*What is being asked:*
Copy the records from the line with "Image resolution: width=1422" through the line with "click(77, 740)", requests included, and shift every coordinate in the answers by -53. Leave the pictures out.

*Records supplied:*
-*-*-

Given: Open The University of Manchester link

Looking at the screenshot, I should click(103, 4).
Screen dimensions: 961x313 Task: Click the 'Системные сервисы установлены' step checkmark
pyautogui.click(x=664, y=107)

-*-*-

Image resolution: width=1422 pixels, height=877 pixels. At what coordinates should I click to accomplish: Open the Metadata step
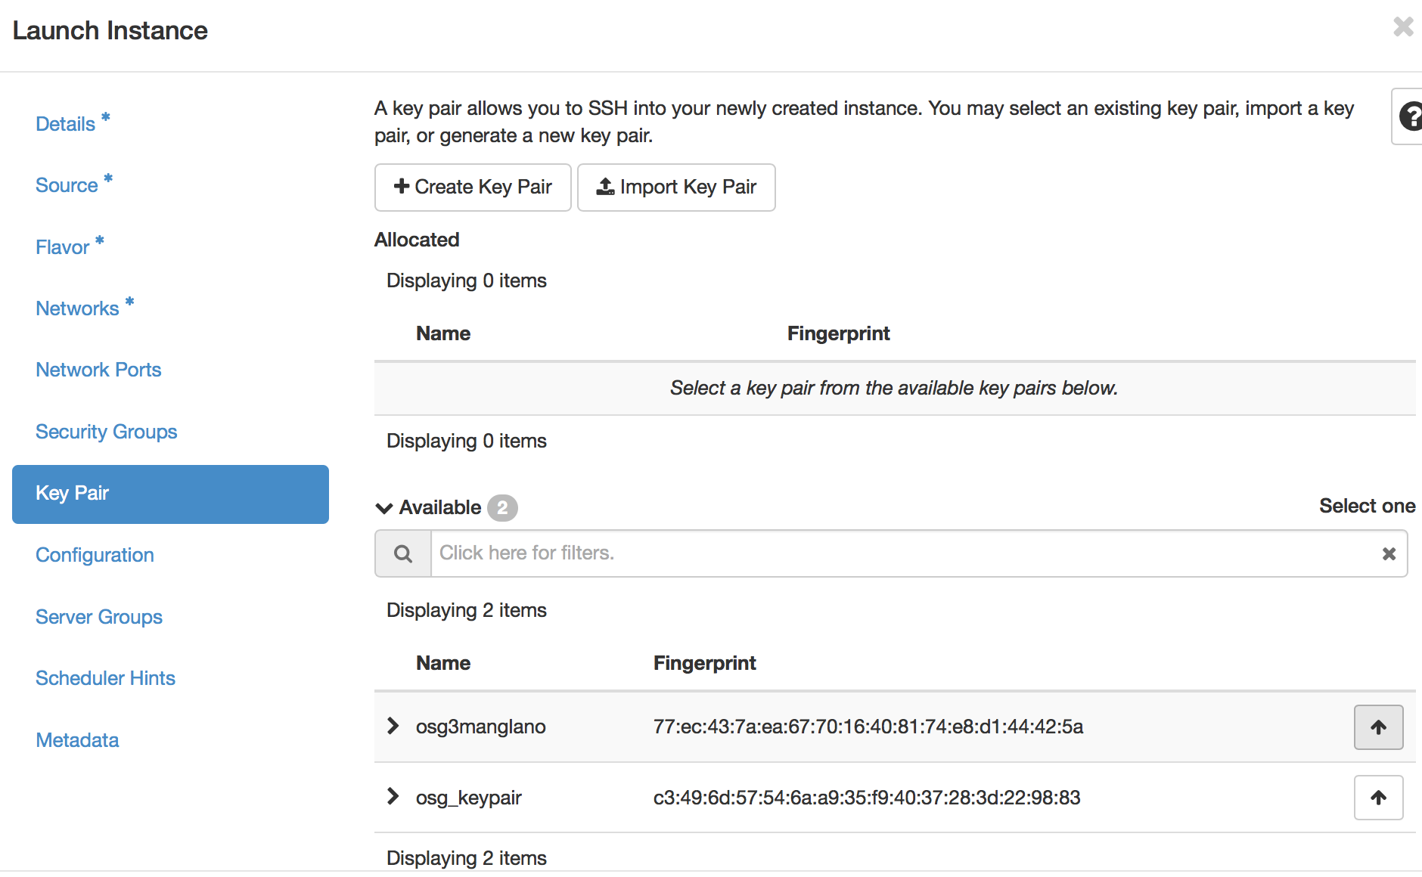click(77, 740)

-*-*-

*Task result:*
Image resolution: width=1422 pixels, height=877 pixels. At what coordinates should I click to accomplish: Open the Metadata step
click(24, 687)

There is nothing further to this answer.